E. M. Forster grieved over the invasion of Abinger by machines and the violation of Chanctonbury Ring. Bloomsbury coexisted in Bloomsbury and in simple farmhouses on the Downs, where they had servant problems and problems with plumbing. They loved the earth, but they loved it for something irretrievably lost, as well as for its smells and scents and filth and bounce and clog and crumble. Those great masters of the description of the English earth, Richard Jefferies and later W. H. Hudson, who can describe the whole expanse of the clean air, and the currents in it, and the rabbit-nibbled, sheep-cropped grass on the Downs, the close trees in coppices, the solitary thorns shaped by the wind, the fish fanning against the current, the birds riding the thermal flow, so that we think they are our guide to the unspoiled green and pleasant land—both of these are in fact men of a Silver Age, elegiac. They spend pages listing the species of birds and mammals erased from their land by pheasant-rearing gamekeepers. The goshawk, the pole cat, the pine marten, gone, gone away. Pike decimated. Trees tidied out of their wild shapes and habits. The Golden Age was when no humans interfered with anything.

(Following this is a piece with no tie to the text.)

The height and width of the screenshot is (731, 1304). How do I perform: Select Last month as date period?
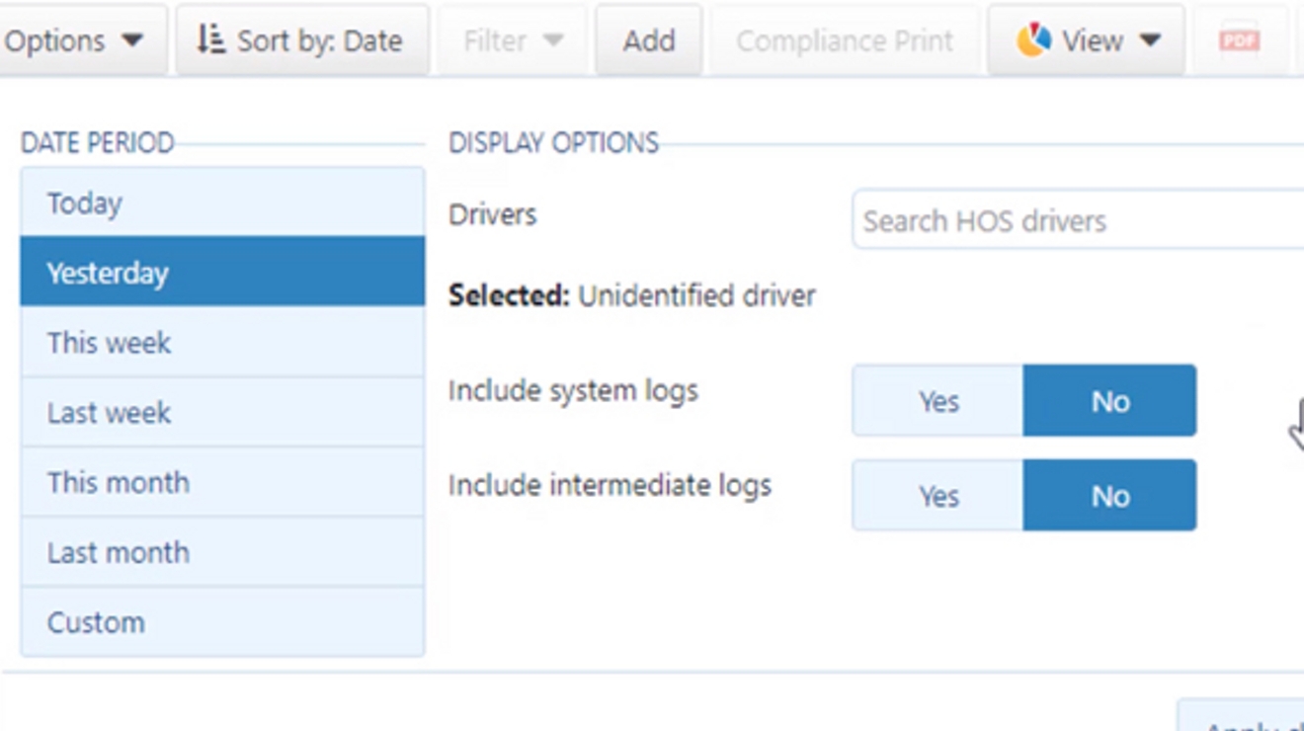click(222, 552)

English earth is confined, even where it is wild, by what Melville called the masterly and alien ocean. Its fields are confined, its copses are enclosed and managed, its footpaths are well trodden. Visitors from South Africa and the Far East feel odd on British earth. They have the sense that none of it is pristine, all of it has been trod and trod and trod, from the Stone Age on. Compared to the Cévennes and the Massif Central the wild Yorkshire moors are a pocket handkerchief on a tarpaulin. Poets, as well as peasants, deplored the enclosures of commons. It is a sad fact that military camps, like the one at Lydd, tend to preserve wild species, birds and plants, by excluding curious and loving humans along with human predators.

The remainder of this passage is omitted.